WRITTEN PROBLEM:
Please quote every row below verbatim.

Interface element records:
-- Start --

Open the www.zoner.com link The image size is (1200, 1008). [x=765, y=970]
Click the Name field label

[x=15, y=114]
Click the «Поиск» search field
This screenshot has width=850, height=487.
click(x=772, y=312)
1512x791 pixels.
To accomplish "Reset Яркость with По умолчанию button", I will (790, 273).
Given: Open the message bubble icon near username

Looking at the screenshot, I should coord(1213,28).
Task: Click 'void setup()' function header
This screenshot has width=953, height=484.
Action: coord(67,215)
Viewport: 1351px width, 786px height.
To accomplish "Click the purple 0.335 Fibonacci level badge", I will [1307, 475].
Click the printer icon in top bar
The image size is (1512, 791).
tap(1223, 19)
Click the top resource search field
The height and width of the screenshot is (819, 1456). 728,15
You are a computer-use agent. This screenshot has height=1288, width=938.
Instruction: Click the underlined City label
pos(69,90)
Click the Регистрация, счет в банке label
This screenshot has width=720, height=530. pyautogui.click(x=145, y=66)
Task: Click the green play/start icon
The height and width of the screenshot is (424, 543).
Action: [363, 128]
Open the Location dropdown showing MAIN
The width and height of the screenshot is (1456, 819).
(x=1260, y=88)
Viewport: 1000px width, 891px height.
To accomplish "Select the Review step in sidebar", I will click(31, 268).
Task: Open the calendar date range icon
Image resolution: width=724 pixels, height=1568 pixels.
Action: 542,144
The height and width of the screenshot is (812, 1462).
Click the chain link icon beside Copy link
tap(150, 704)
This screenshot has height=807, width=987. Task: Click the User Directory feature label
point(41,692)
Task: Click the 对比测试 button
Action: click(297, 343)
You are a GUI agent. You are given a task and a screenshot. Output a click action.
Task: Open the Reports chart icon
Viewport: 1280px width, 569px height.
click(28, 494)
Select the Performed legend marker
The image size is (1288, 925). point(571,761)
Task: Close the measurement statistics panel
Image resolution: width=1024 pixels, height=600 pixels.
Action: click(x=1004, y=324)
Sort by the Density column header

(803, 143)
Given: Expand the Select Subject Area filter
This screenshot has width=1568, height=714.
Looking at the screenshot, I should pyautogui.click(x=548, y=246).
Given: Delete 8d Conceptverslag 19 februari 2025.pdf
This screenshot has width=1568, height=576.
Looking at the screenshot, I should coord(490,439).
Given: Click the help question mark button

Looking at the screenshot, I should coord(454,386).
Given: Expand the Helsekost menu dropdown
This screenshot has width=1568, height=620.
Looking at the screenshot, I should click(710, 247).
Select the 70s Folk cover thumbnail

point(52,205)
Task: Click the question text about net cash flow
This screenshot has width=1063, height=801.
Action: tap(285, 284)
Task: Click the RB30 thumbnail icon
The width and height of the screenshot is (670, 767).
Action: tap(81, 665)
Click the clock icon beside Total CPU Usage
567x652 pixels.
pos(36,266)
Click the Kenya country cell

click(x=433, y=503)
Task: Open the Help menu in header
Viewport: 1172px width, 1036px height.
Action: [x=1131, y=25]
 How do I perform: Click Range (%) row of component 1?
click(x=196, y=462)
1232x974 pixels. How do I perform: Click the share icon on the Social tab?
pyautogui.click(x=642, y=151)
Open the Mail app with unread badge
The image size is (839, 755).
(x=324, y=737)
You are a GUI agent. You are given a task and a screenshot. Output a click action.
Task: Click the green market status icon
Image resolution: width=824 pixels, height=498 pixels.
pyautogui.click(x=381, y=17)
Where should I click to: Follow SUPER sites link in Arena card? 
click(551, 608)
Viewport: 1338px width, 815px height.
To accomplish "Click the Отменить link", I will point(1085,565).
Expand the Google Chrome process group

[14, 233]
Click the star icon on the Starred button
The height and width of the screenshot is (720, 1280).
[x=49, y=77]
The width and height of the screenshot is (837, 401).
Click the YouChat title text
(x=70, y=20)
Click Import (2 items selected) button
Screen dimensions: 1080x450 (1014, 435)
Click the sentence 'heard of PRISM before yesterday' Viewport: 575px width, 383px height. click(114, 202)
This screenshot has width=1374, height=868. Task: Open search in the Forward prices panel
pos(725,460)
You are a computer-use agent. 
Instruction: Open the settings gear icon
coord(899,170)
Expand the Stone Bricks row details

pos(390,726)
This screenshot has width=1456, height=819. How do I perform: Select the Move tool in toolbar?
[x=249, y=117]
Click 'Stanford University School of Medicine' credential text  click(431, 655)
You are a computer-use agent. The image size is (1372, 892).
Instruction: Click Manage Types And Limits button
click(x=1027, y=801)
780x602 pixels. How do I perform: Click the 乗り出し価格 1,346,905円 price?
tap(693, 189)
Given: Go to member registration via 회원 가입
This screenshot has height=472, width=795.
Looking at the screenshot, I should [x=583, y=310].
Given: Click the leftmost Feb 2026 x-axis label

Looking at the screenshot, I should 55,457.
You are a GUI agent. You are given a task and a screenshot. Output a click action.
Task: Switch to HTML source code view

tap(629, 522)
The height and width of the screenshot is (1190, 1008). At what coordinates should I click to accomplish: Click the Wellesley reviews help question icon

-- End --

TASK RESULT:
Open the www.zoner.com link The image size is (1200, 1008). [x=765, y=970]
Click the Name field label

[x=15, y=114]
Click the «Поиск» search field
This screenshot has width=850, height=487.
click(x=772, y=312)
1512x791 pixels.
To accomplish "Reset Яркость with По умолчанию button", I will (790, 273).
Given: Open the message bubble icon near username

Looking at the screenshot, I should coord(1213,28).
Task: Click 'void setup()' function header
This screenshot has width=953, height=484.
Action: coord(67,215)
Viewport: 1351px width, 786px height.
To accomplish "Click the purple 0.335 Fibonacci level badge", I will [1307, 475].
Click the printer icon in top bar
The image size is (1512, 791).
tap(1223, 19)
Click the top resource search field
The height and width of the screenshot is (819, 1456). 728,15
You are a computer-use agent. This screenshot has height=1288, width=938.
Instruction: Click the underlined City label
pos(69,90)
Click the Регистрация, счет в банке label
This screenshot has width=720, height=530. pyautogui.click(x=145, y=66)
Task: Click the green play/start icon
The height and width of the screenshot is (424, 543).
Action: [363, 128]
Open the Location dropdown showing MAIN
The width and height of the screenshot is (1456, 819).
(x=1260, y=88)
Viewport: 1000px width, 891px height.
To accomplish "Select the Review step in sidebar", I will click(31, 268).
Task: Open the calendar date range icon
Image resolution: width=724 pixels, height=1568 pixels.
Action: 542,144
The height and width of the screenshot is (812, 1462).
Click the chain link icon beside Copy link
tap(150, 704)
This screenshot has height=807, width=987. Task: Click the User Directory feature label
point(41,692)
Task: Click the 对比测试 button
Action: click(297, 343)
You are a GUI agent. You are given a task and a screenshot. Output a click action.
Task: Open the Reports chart icon
Viewport: 1280px width, 569px height.
click(28, 494)
Select the Performed legend marker
The image size is (1288, 925). point(571,761)
Task: Close the measurement statistics panel
Image resolution: width=1024 pixels, height=600 pixels.
Action: click(x=1004, y=324)
Sort by the Density column header

(803, 143)
Given: Expand the Select Subject Area filter
This screenshot has width=1568, height=714.
Looking at the screenshot, I should pyautogui.click(x=548, y=246).
Given: Delete 8d Conceptverslag 19 februari 2025.pdf
This screenshot has width=1568, height=576.
Looking at the screenshot, I should coord(490,439).
Given: Click the help question mark button

Looking at the screenshot, I should coord(454,386).
Given: Expand the Helsekost menu dropdown
This screenshot has width=1568, height=620.
Looking at the screenshot, I should click(710, 247).
Select the 70s Folk cover thumbnail

point(52,205)
Task: Click the question text about net cash flow
This screenshot has width=1063, height=801.
Action: tap(285, 284)
Task: Click the RB30 thumbnail icon
The width and height of the screenshot is (670, 767).
Action: tap(81, 665)
Click the clock icon beside Total CPU Usage
567x652 pixels.
pos(36,266)
Click the Kenya country cell

click(x=433, y=503)
Task: Open the Help menu in header
Viewport: 1172px width, 1036px height.
Action: [x=1131, y=25]
 How do I perform: Click Range (%) row of component 1?
click(x=196, y=462)
1232x974 pixels. How do I perform: Click the share icon on the Social tab?
pyautogui.click(x=642, y=151)
Open the Mail app with unread badge
The image size is (839, 755).
(x=324, y=737)
You are a GUI agent. You are given a task and a screenshot. Output a click action.
Task: Click the green market status icon
Image resolution: width=824 pixels, height=498 pixels.
pyautogui.click(x=381, y=17)
Where should I click to: Follow SUPER sites link in Arena card? 
click(551, 608)
Viewport: 1338px width, 815px height.
To accomplish "Click the Отменить link", I will point(1085,565).
Expand the Google Chrome process group

[14, 233]
Click the star icon on the Starred button
The height and width of the screenshot is (720, 1280).
[x=49, y=77]
The width and height of the screenshot is (837, 401).
Click the YouChat title text
(x=70, y=20)
Click Import (2 items selected) button
Screen dimensions: 1080x450 (1014, 435)
Click the sentence 'heard of PRISM before yesterday' Viewport: 575px width, 383px height. click(114, 202)
This screenshot has width=1374, height=868. Task: Open search in the Forward prices panel
pos(725,460)
You are a computer-use agent. 
Instruction: Open the settings gear icon
coord(899,170)
Expand the Stone Bricks row details

pos(390,726)
This screenshot has width=1456, height=819. How do I perform: Select the Move tool in toolbar?
[x=249, y=117]
Click 'Stanford University School of Medicine' credential text  click(431, 655)
You are a computer-use agent. The image size is (1372, 892).
Instruction: Click Manage Types And Limits button
click(x=1027, y=801)
780x602 pixels. How do I perform: Click the 乗り出し価格 1,346,905円 price?
tap(693, 189)
Given: Go to member registration via 회원 가입
This screenshot has height=472, width=795.
Looking at the screenshot, I should [x=583, y=310].
Given: Click the leftmost Feb 2026 x-axis label

Looking at the screenshot, I should 55,457.
You are a GUI agent. You are given a task and a screenshot. Output a click action.
Task: Switch to HTML source code view

tap(629, 522)
The height and width of the screenshot is (1190, 1008). At what coordinates should I click to accomplish: Click the Wellesley reviews help question icon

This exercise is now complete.